王の元へ報告へ向かったリュカと一旦分かれて、三人はぶらぶらと町を歩いていた。ミツルはすぐにでも、情報収集に王立図書館へ向かいたがったのだが、それをオクタムとシンが引き留めたのだ。
「離せよ!」
「なぁに言ってんだい。昼メシがまだだろ。あんた育ちざかりなんだから食べなきゃ。」
あったりまえの顔して眉をしかめるオクタムの横で、そうですよ、とシンが眉を下げた笑い方をしている。
「育ちざかりにちゃんと食べないと、僕のようなモヤシになりますよ。」
満面の笑みで、自らの胸を指差す。それを自分で言うのか、とほとほとあきれたミツルの視線に、愉快そうにシンは笑った。
背の高い二人に挟まれるようにしながら、大通りを歩く。何色もの旗が、三角形に棚引いて、明るくにぎやかな煉瓦の街並みだ。すべてのパーツがいちいち色彩から形まで気楽な美しい調和を見せていて、確かに絵葉書なんかでよく見るドイツかイタリアあたりの街並みに似ている。ちょうど昼飯時で、市では活気のある声が飛び交い、おいしそうな匂いが漂ってくる。現界で見たことあるようなものから、幻界でしかお目にかかれないようなものまで、ずらりと通りに並んでいる。一瞬どこかへいなくなったと思ったら、オクタムが小さな地図を手に戻ってきた。
「オクタムさん、なんですか?それ。」
「観光案内書!」
そんなものがあるのかと心持ち目を丸くしたミツルの横で、「さすがは観光都市。」
とシンが感嘆のうなり声を上げた。
「ミツルくんは、なにが食べたいですか?」
急に話を振られて、彼はちょっと口ごもる。もちろんそんな様子は、涼やかな彼の表にはもちろん表れないのだけれど、どうにもこの男には、見抜かれているような気がしてならない。

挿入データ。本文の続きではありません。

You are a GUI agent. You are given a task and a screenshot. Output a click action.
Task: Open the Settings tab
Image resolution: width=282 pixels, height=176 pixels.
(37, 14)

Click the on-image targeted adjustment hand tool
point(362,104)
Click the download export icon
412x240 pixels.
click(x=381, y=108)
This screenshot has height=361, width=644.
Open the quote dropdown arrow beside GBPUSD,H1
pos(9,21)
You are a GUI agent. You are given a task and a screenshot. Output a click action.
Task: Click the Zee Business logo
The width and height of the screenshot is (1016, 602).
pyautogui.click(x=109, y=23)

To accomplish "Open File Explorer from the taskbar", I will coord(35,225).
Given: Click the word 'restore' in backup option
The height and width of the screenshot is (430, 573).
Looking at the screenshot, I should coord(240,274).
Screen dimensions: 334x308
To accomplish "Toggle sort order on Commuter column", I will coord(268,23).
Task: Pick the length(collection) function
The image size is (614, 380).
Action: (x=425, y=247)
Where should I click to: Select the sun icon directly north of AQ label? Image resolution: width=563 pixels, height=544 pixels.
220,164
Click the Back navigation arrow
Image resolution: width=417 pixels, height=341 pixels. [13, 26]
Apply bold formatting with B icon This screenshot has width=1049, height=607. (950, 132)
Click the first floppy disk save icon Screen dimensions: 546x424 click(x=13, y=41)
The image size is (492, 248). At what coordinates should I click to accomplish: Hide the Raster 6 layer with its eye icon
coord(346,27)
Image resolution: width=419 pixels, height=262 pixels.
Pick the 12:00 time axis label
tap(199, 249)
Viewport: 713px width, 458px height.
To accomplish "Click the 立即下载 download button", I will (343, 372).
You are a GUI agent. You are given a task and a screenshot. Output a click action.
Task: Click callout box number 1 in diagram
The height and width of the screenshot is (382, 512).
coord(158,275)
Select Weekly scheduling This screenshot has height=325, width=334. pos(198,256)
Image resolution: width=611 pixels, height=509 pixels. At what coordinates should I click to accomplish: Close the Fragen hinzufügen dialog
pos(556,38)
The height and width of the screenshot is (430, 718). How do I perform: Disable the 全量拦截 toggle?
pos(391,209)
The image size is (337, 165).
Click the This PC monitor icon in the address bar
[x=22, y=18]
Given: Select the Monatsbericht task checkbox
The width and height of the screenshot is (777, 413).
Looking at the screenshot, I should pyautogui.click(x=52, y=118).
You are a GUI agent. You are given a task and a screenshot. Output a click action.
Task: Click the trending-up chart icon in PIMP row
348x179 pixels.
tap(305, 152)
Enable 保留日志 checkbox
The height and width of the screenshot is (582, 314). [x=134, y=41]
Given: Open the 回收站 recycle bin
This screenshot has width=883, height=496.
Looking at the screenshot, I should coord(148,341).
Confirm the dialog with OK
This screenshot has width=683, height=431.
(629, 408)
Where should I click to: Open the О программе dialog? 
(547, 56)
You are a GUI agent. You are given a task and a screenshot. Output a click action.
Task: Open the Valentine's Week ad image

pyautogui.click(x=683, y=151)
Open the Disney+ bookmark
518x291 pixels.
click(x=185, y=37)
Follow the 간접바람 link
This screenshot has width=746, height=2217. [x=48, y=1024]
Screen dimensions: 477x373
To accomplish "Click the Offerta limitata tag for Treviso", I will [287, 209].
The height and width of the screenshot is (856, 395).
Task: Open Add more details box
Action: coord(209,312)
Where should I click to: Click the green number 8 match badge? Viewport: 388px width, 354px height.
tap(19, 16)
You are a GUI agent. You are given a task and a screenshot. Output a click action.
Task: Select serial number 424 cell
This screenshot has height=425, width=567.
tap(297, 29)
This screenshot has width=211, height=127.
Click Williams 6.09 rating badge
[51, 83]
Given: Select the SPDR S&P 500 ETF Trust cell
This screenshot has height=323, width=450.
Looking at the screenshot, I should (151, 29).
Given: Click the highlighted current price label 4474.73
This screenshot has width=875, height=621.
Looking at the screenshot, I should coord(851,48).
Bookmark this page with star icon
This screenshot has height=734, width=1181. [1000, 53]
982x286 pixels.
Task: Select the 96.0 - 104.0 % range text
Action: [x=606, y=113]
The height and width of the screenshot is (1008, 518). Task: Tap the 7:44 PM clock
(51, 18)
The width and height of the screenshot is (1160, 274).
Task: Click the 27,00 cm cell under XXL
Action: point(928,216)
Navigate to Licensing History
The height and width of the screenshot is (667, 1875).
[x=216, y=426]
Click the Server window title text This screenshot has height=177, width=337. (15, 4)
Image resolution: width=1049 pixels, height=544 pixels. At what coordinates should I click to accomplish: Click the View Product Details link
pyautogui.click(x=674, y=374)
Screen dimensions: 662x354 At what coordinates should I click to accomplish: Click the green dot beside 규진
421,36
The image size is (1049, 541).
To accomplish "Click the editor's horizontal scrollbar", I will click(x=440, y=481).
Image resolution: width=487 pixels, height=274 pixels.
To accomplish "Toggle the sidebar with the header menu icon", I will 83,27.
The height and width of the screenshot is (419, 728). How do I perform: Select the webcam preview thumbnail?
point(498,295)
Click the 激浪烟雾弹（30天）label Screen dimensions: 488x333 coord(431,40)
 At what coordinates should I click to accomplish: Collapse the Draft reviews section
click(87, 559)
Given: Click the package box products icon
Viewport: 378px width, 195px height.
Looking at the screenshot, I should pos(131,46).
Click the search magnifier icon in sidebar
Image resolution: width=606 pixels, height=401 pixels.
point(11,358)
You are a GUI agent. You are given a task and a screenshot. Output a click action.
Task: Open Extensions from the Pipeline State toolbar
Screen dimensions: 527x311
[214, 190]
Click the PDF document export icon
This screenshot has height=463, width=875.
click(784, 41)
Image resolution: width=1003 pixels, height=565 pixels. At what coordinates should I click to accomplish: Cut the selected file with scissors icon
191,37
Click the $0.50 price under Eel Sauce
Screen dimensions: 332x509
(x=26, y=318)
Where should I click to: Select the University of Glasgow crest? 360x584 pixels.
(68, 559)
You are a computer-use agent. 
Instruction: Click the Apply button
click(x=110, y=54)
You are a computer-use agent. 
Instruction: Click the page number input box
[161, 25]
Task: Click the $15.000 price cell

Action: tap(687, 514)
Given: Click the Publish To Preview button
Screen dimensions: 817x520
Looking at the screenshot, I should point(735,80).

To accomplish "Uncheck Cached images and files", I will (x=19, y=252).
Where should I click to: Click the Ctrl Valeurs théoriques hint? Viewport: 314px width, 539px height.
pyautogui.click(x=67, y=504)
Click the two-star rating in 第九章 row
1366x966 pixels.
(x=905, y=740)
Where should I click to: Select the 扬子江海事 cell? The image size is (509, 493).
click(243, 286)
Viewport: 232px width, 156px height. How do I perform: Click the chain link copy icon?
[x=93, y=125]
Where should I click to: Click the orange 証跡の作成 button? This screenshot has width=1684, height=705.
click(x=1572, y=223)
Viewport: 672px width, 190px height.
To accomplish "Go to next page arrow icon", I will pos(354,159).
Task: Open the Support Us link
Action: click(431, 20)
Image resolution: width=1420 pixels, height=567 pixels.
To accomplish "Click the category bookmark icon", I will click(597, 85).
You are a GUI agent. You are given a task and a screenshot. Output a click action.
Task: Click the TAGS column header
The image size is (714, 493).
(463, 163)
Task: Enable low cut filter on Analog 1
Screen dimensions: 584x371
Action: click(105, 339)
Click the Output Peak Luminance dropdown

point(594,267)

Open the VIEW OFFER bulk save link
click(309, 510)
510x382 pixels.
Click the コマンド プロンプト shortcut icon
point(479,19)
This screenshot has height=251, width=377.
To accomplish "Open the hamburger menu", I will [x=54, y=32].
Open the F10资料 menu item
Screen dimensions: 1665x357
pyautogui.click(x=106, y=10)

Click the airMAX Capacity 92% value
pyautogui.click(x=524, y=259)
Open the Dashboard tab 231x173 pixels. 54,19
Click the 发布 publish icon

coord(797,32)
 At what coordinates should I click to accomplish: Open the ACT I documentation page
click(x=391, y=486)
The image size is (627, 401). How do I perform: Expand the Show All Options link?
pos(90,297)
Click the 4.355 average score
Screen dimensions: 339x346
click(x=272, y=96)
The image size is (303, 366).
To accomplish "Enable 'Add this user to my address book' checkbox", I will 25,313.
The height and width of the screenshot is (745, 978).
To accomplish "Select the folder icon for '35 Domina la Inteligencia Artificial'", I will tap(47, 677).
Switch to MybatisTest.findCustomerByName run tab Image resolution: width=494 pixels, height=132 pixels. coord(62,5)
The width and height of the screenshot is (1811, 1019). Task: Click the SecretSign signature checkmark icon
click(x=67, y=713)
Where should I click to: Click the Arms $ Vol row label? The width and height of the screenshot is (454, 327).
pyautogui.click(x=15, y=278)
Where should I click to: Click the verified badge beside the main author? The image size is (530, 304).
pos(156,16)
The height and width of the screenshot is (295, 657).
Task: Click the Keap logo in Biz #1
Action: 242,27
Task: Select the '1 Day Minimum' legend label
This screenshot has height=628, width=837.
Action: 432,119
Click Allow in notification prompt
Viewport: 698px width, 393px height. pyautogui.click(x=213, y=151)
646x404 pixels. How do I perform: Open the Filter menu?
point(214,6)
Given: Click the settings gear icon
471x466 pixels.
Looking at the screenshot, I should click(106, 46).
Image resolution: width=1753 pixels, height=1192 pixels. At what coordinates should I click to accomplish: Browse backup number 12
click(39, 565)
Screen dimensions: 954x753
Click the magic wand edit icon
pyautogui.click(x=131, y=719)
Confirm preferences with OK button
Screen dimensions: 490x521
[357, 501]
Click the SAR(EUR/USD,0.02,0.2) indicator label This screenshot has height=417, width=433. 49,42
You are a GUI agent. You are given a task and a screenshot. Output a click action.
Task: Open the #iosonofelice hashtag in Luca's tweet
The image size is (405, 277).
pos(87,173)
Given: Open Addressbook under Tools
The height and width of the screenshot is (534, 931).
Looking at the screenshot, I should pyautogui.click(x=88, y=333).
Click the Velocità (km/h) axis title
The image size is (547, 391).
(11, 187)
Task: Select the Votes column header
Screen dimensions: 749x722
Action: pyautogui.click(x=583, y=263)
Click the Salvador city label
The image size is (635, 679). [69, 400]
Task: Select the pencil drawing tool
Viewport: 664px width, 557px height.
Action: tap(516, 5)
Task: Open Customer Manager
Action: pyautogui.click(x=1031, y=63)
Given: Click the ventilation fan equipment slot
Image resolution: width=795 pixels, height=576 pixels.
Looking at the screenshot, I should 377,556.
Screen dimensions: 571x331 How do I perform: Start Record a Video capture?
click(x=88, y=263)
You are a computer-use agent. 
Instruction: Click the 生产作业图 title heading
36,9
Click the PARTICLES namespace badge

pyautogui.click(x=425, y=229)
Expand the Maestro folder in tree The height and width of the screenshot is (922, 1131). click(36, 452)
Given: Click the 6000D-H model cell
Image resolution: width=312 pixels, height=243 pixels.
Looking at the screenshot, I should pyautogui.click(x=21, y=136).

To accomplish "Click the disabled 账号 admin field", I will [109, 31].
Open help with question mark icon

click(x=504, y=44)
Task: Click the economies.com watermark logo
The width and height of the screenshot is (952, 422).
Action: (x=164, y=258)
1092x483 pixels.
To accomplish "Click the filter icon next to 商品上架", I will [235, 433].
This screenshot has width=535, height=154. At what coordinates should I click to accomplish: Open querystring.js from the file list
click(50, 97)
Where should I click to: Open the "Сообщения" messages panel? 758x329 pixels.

俺は別になんでもいい、と答えかけたミツルをさえぎってオクタムが歓声を上げる。
「ちょっと!光苔の村にもあったからもしかしたらと思ったんだ!ここにもあるじゃないか!1時間で食べきったら無料!しかも今度はお食事券までついてくる!!」
いける!と声高に拳を上げて叫んだオクタムに、シンはすごいですねえとほのぼの笑い、ミツルはげんなり、顔を歪めた。オクタムの大声に露店の商人たちが、「お!姉ちゃんあれに挑戦するのかい!?」
「無理無理そんなほっそい体で!やめときなよ!」 「今回出れば3年ぶりだなあ…かけるか?」
などと一気に盛り上がり出すから堪らない。
「…これ、俺たちも一緒に行くのか?」
「うまくいけば無料飯ですよ。」
にこにこ、とシンは歓声の中心になっているオクタムを眺めている。その隣でミツルは、無理だったときはどうするんだよ、と呟く。彼女の大食いはよく把握しているが、肉屋のいかにも恰幅のいい、力士かとでも言いたくなるような水人族の男が、「いつも最後の三口が呑み込めねえんだ。」
と悔しげに力説しているのを見る限り、望みは薄そうな、気がする。
「よっしゃあ!おっさんの仇はあたしがとってやるよ!」
そうかっこよく胸を張るオクタムに、また歓声があがる。
今のうちにオクタムさんにかけておきましょうか、とのんびり笑うシンの指差す先では、どうやらオクタムが大食いを完走できるかで賭けが始まっているらしい。
付き合ってられるかとひとことつぶやいて、踵を返そうとしたミツルの足が、不意に止まる。
―――今、なにか。
ざわざわと騒がしい人だかり。昼食時の、にぎやかな市場。すっかり市民に娯楽を提供しているらしい、食堂の無料食いをかけた大食い挑戦に、沸き立つ大通り。楽しそうな声、声、声。笑う顔、大きな声。みんなたのしそうに、賑やかなひとつの塊になっている。
ミツルは目を見開いた。
時が緩慢に、進んでいるようにスロウだ。
あかるい黄色をしたにぎやかな塊と同化せずに、どこか青い緊迫感をまとって、足早に過ぎてゆく個体がひとつある。暗い紺色のマントが、動くのに合わせて揺れる。
男がミツルのすぐ隣をすり抜けて行った。
「…!!」
振り返る。
ほとんど黒に近い、濃紺の髪―――高い背。
彼が知るはずのなかった、しかし、たしかに未来で会った男。なにか慌てたように、急ぎ足で歩いていく。大きな歩幅。まっすぐに前を見たまま、歩いて行ったまなざし。
その顔を知っている。
見たことがある。
「……わたる、」
路地に転がった彼の声は、どうしてこんなに子供だろう。